Jepang merevisi kekuatan gempa yang mengguncang lepas pantai timur laut pada Senin (20/4/2026) menjadi magnitudo 7,7, dari yang sebelumnya dilaporkan 7,5. Pemerintah Jepang telah mengeluarkan peringatan risiko gempa dahsyat dalam sepekan ke depan, disertai dengan penurunan perintah evakuasi dan peringatan gelombang tsunami setinggi tiga meter.
Ribuan warga diperintahkan untuk meninggalkan daerah pesisir dan menuju tempat yang lebih tinggi menyusul gempa yang terjadi di perairan lepas pantai prefektur Iwate, berjarak 530 kilometer di utara Tokyo. Perdana Menteri Jepang, Sanae Takaichi, mengimbau warga untuk memastikan lokasi tempat penampungan dan rute evakuasi yang telah ditentukan. Ia juga menekankan pentingnya memeriksa persediaan makanan darurat dan tas darurat agar siap siaga jika gempa besar kembali melanda.
“Pemerintah akan berupaya semaksimal mungkin jika terjadi keadaan darurat,” ujar Takaichi, seperti dikutip dari AP.
Sebelumnya, setelah gempa yang berpusat pada kedalaman 10 kilometer, Jepang sempat mengeluarkan peringatan akan kemungkinan terjadinya gelombang tsunami yang lebih besar. Badan Meteorologi Jepang (JMA) sempat mengeluarkan peringatan tsunami untuk tiga prefektur: Aomori, Iwate, dan sebagian Hokkaido.
Sekretaris Kabinet Jepang, Minoru Kihara, melaporkan bahwa sejumlah kereta cepat terdampak gempa, dan sekitar 100 rumah mengalami pemadaman listrik. Hingga kini, belum ada laporan mengenai kerusakan besar atau korban luka.
KBRI Tokyo Imbau WNI Tetap Tenang dan Waspada
Kedutaan Besar Republik Indonesia di Tokyo (KBRI Tokyo) terus berkoordinasi dengan otoritas terkait untuk memantau situasi terkini pasca-gempa. Pemantauan kondisi Warga Negara Indonesia (WNI), khususnya di wilayah Prefektur Iwate, Aomori, dan Hokkaido, juga terus dilakukan melalui komunikasi berkala dengan simpul-simpul masyarakat.
“Hingga saat ini belum ada laporan WNI terdampak gempa,” kata Koordinator Fungsi Penerangan Sosial Budaya KBRI Tokyo, Muhammad Al Aula. “Meski demikian kami imbau kepada teman-teman WNI agar tetap tenang dan terus memonitor perkembangan tsunami warning serta mengikuti imbauan dari pemerintah setempat.”
KBRI Tokyo juga mengimbau WNI di Jepang untuk menjauhi lokasi perairan dan pantai, serta menghindari aktivitas di air.
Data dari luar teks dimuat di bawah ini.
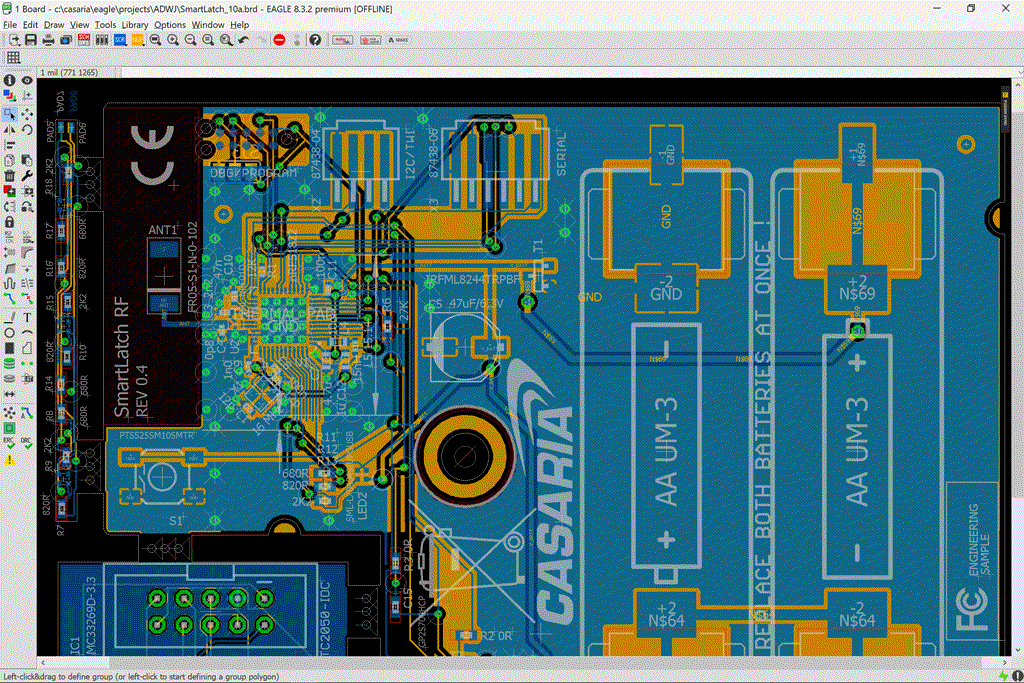Open the Errors warning triangle
Screen dimensions: 1024x683
pos(9,459)
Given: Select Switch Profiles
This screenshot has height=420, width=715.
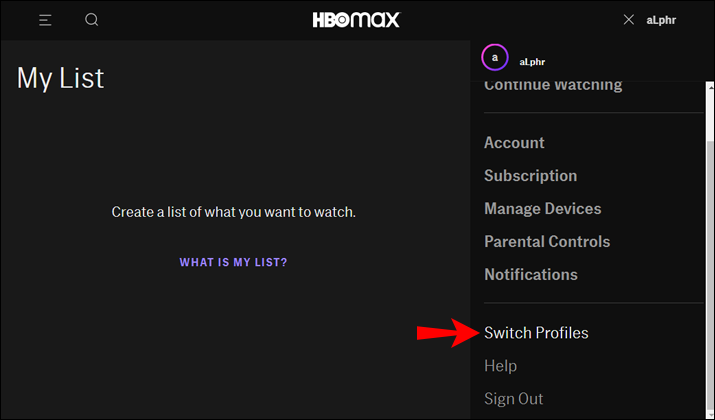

Mereka diingatkan untuk mematuhi instruksi dari pemerintah setempat jika diperlukan evakuasi ke tempat aman.
Disarankan pula agar WNI menyiapkan tas darurat yang berisi senter, pengisi daya (powerbank), uang tunai secukupnya, makanan, dan botol air minum. KBRI Tokyo telah membuka layanan darurat bagi WNI yang terdampak, dengan nomor kontak hotline +81 80-3506-8612 atau +81 80-4940-7419.
Jepang Turunkan Peringatan Tsunami
Pemerintah Jepang telah menurunkan peringatan tsunami di sebagian wilayah pesisir timur. Peringatan ini sebelumnya merupakan tingkat siaga tertinggi kedua dari tiga tingkatan peringatan tsunami yang dimiliki Jepang.
Tiga kategori peringatan tsunami di Jepang adalah:
- Darurat Tsunami: Peringatan tingkat terendah, dikeluarkan untuk gelombang di bawah satu meter. Warga disarankan segera keluar dari laut dan meninggalkan daerah pesisir.
- Peringatan Tsunami: Peringatan tertinggi kedua, dikeluarkan untuk gelombang yang diperkirakan mencapai tiga meter. Warga di daerah peringatan wajib mengungsi dari pesisir dan tepi sungai ke tempat lebih tinggi atau gedung evakuasi.
- Peringatan Tsunami Besar: Ketika gelombang tsunami dengan ketinggian lebih dari tiga meter diperkirakan akan menghantam berulang kali.
Penurunan peringatan menjadi tingkat kedua berarti masyarakat diimbau untuk segera mengungsi dari daerah pesisir dan tepi sungai, serta mencari tempat yang lebih tinggi atau gedung evakuasi.